In the long term, research must evaluate the effectiveness of headrests, seatbelts, and other automotive engineering strategies in preventing WAD. In addition, research must address the pathophysiology of WAD, particularly with the goal of understanding the evolution of WAD.
▪ Quality of Research
As noted in the “Orientation” section, research already done and published in the literature was found seriously deficient in terms of adherence to conventional standards of research in clinical studies, epidemiologic studies, and projects from other relevant disciplines.
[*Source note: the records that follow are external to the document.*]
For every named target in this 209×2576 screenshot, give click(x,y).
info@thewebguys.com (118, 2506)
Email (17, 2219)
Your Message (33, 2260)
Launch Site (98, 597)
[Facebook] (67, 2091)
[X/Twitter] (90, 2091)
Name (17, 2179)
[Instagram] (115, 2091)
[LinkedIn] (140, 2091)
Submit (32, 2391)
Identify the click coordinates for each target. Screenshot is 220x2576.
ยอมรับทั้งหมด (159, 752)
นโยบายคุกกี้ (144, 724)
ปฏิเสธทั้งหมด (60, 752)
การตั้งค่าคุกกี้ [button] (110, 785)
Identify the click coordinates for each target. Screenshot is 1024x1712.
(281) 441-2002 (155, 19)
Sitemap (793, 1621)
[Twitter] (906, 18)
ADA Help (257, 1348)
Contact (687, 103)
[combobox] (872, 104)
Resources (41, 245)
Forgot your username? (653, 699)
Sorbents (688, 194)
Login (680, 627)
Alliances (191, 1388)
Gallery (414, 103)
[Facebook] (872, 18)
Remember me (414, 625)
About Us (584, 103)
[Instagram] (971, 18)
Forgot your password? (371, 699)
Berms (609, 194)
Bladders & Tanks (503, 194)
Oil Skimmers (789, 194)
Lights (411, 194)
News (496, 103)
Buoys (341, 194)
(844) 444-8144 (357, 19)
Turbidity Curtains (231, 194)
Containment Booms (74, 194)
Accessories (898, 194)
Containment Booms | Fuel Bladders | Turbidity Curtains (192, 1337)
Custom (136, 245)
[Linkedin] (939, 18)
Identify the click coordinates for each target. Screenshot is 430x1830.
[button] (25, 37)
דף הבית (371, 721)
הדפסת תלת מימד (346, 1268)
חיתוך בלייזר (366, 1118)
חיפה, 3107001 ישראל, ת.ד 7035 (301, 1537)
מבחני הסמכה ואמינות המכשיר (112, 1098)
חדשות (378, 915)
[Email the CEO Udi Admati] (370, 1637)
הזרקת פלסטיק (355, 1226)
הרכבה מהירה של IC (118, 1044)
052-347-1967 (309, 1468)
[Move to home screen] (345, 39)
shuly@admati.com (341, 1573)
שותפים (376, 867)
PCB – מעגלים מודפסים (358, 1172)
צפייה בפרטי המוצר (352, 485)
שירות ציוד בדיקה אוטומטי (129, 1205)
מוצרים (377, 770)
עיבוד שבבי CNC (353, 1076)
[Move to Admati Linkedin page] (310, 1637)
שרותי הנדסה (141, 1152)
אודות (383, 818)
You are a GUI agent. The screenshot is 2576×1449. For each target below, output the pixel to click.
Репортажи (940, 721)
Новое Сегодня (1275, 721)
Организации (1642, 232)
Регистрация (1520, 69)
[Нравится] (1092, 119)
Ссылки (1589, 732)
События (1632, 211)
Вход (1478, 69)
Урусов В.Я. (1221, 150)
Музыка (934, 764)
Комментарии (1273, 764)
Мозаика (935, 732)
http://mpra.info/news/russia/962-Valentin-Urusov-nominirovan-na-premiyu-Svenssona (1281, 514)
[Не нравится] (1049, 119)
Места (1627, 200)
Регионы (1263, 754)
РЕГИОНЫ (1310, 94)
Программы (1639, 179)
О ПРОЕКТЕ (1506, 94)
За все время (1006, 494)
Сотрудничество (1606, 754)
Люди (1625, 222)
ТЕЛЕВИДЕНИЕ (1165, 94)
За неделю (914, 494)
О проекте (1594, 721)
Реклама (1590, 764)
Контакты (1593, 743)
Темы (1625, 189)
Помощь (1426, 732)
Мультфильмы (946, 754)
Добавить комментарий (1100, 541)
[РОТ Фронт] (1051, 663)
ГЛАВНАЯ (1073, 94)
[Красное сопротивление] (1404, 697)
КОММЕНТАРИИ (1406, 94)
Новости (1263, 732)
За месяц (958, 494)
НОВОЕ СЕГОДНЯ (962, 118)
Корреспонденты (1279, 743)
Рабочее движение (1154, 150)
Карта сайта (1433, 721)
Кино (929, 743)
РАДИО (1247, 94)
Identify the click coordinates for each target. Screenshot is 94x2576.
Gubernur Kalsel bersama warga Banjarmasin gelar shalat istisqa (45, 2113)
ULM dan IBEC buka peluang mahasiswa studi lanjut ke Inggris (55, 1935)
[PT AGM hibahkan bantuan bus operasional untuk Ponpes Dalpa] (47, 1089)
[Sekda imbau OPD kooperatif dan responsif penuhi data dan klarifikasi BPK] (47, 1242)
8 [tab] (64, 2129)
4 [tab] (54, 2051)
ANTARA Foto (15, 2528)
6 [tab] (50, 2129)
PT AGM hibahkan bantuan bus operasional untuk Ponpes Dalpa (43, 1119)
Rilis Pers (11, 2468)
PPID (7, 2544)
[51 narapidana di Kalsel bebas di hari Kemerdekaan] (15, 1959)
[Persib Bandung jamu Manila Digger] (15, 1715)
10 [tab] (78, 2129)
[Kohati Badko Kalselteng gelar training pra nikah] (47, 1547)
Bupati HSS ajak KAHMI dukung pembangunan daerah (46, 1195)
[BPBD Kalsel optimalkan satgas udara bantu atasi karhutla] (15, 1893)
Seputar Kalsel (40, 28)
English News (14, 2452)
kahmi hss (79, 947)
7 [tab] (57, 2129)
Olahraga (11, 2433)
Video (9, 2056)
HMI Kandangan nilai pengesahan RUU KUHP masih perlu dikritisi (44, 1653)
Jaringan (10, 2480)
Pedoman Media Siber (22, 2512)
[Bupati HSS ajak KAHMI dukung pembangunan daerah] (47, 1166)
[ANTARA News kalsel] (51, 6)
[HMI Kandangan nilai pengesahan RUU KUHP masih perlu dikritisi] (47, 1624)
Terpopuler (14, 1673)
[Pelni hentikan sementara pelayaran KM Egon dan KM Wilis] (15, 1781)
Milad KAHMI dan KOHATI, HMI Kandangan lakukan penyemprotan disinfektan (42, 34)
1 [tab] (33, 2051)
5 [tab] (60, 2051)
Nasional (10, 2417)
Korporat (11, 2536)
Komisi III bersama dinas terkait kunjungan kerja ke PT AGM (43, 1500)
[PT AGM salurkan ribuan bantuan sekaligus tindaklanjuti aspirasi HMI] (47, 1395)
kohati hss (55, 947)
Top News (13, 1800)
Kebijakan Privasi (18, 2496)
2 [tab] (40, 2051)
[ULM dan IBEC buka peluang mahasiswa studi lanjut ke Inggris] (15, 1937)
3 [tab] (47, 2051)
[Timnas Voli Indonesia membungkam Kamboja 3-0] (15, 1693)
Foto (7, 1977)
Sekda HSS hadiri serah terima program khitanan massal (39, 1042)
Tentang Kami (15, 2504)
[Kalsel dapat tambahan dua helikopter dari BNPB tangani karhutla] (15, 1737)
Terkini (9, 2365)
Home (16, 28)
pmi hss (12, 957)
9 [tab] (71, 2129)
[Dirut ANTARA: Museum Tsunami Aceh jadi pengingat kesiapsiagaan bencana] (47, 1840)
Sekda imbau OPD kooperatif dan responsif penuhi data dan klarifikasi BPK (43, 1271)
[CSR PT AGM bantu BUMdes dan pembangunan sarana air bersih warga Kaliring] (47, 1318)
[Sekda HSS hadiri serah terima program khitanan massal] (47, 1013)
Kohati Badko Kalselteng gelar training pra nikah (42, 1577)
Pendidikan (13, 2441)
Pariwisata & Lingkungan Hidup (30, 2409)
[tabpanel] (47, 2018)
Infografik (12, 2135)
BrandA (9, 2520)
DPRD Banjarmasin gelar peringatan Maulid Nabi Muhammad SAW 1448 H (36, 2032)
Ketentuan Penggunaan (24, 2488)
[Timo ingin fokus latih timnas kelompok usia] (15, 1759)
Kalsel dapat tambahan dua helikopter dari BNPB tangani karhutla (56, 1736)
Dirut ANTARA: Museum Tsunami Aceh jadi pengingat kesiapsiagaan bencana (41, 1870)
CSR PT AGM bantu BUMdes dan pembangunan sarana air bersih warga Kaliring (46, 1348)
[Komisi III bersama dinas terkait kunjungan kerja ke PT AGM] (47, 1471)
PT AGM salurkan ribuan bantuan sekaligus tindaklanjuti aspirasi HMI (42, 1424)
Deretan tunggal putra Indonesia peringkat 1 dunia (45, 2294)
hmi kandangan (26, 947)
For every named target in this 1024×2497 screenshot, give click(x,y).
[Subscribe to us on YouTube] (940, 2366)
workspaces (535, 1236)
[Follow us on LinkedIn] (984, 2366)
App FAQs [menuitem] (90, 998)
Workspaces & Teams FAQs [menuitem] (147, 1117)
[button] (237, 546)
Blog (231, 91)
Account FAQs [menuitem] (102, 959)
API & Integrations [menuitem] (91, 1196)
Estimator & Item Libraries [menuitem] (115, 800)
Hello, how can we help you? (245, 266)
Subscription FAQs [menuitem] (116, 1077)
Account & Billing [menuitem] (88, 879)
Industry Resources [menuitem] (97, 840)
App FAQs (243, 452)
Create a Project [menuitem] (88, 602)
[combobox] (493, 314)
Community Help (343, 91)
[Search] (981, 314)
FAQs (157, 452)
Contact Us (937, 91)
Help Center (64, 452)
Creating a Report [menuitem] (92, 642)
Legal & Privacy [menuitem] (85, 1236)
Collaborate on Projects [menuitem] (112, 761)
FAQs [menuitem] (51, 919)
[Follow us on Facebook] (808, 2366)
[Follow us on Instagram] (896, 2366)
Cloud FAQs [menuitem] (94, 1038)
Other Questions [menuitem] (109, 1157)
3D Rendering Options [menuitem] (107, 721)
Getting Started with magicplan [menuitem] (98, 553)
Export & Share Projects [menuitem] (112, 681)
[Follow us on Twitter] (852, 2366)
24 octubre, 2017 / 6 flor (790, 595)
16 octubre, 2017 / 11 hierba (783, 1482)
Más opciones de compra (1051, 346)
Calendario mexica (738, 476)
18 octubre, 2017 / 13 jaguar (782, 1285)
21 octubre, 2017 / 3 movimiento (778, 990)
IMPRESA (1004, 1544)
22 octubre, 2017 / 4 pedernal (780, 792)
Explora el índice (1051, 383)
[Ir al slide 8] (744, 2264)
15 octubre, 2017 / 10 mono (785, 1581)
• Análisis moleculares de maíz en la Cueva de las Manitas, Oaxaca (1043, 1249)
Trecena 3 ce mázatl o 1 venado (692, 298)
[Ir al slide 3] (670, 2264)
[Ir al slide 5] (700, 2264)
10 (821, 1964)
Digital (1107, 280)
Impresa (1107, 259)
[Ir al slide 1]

The most common deficiencies of published research reports on WAD found by the Task Force were:
- Lack of clarity in statement of study purpose, research question, or hypothesis.
- Inappropriate study design to test research questions or form conclusions.
- Lack of appropriate denominator.
- Lack of controls or suitable reference group for comparisons.
- Absent or unclear statement of inclusion-exclusion criteria.
- Sources of subjects that introduce intrinsic selection biases.
- Substantial losses to follow-up resulting in potential for biased estimate of outcome frequencies and determinants.
- Ascertainment of outcomes subject to investigator and patient reporting biases.
- Measurement methods whose reliability and validity are not established.
- Absent or unclear statement of interval between collision and study entry, or wide variability of interval.
- Inappropriate statistical analysis.
- Inadequate statistical power (small sample sizes).
The Task Force stresses that future research must avoid these and other shortcomings. The scarce resources available should be protected by subjecting research protocols to the highest rigor of peer review, preferably with international panels of scientists.
▪ Future Research
The tables in Appendix III include a comprehensive statement of specific research recommendations, many of which have not been delineated in the research agenda described in this section. The additional recommendations concern important questions. Their importance is subordinate to that of the unanswered questions that this agenda sets forth. The reader is referred to those tables.
Although all the unanswered questions are important to Quebec, it would be inappropriate that agencies in Quebec should be solely responsible for funding and support of the activities proposed. The same questions are relevant in other provinces of Canada and in other countries. We are encouraged that some research on risk factors, prognosis, and treatment is already underway in a collaborative way between investigators in Saskatchewan and Sweden; principals from both studies are part of this Task Force. This is a model for international and interdisciplinary research, which this Task Force endorses, to enhance the widespread relevance of the findings and the quality of the effort invested. We encourage all interested parties, including government funding agencies, insurance companies, universities, researchers, and health care professionals to share the responsibility of finding the solutions to this important health problem.